Штурмовать далеко море
Посылает нас страна.
Буря, ветер, ураганы —
Ты не страшен, океан:
Молодые капитаны
Поведут наш караван.
Мы не раз отважно дрались,
Принимая вызов твой,
И с победой возвращались
К нашей гавани, домой.
С рассветом шторм стал постепенно стихать, и на подходе к Сиросу я открыл люк, чтобы узнать, как себя чувствуют девушки и мой второй штурман. Дамы были в легком шоке, но держались. С дивана, из-под кучи одеял, вылез Алик. Лицо его было зеленого цвета.
После Греции мы продолжали время от времени встречаться, но года через три или четыре с Аликом произошла беда. После перенесенного вирусного гриппа он обессилел. Энергии не было совсем. Ему пришлось бросить работу, он ходил по врачам, но диагноза никто не мог поставить. В Национальном здравоохранении работают отзывчивые и самоотверженные люди, но у них есть норма выработки — на одного больного больше 10 минут не выходит.
Алик перепробовал все: ходил к китайским врачам, гомеопатам, на японский массаж — ничего не помогало. Так прошло семь лет. О своих мучениях он рассказал потом, в 1996 году, когда пришел в себя. Рассказал не только нам, а всей стране в передаче, посвященной уринотерапии.
Эти семь слабосильных лет сказались на семейной жизни. Поправившись, Алик поехал на юг Франции к знакомым, которые занимались ремонтом и продажей недвижимости. Там он окреп, приобрел навыки и постепенно переместился на французскую Ривьеру, Лазурный Берег, или, на языке приехавших туда «новых русских», попросту — «Лазурку».

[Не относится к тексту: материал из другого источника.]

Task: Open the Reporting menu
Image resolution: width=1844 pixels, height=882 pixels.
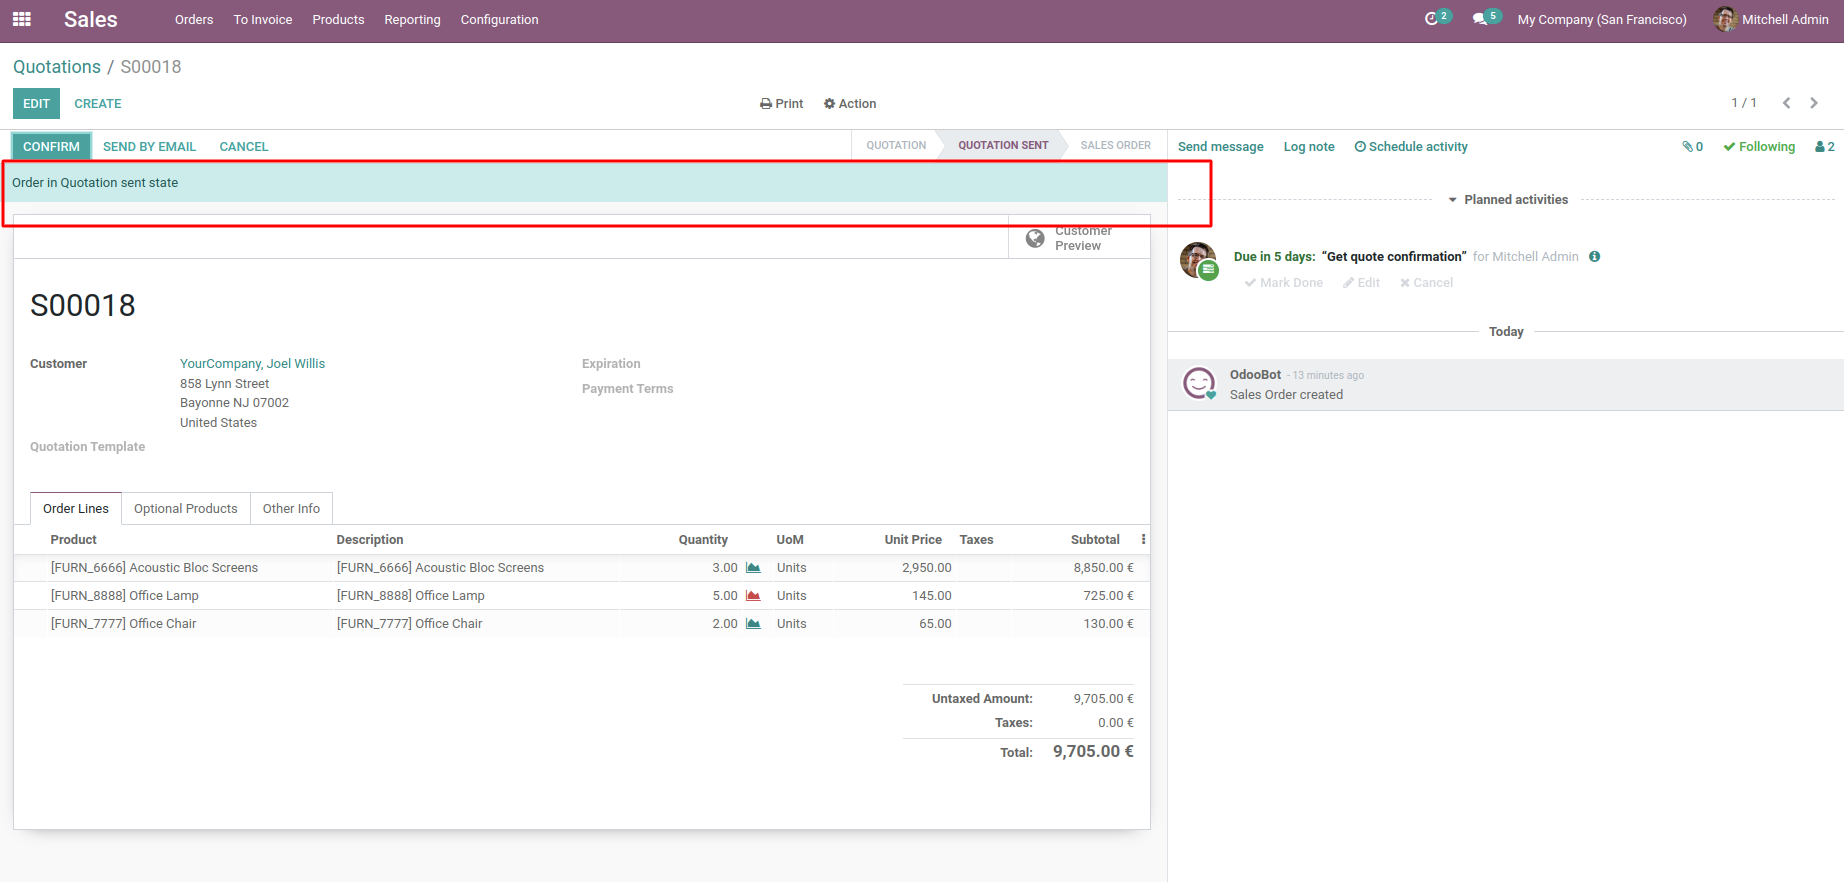Action: [412, 20]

Как-то при встрече Алик со смехом пересказывал мне типичную реакцию такого заказчика на отделанную виллу: «Чё ты мне тут сделал?».
Потом я совсем потерял его из виду, а засевши за эту книгу, поинтересовался его дальнейшей судьбой, и в Сети нашел 16 строительных фирм, все в Лондоне, директором которых числится наш герой.
У Ирины тоже своя компания — она трудится в области образования, проработав несколько лет преподавателем в частной школе, и занимается размещением студентов из других стран в британских заведениях.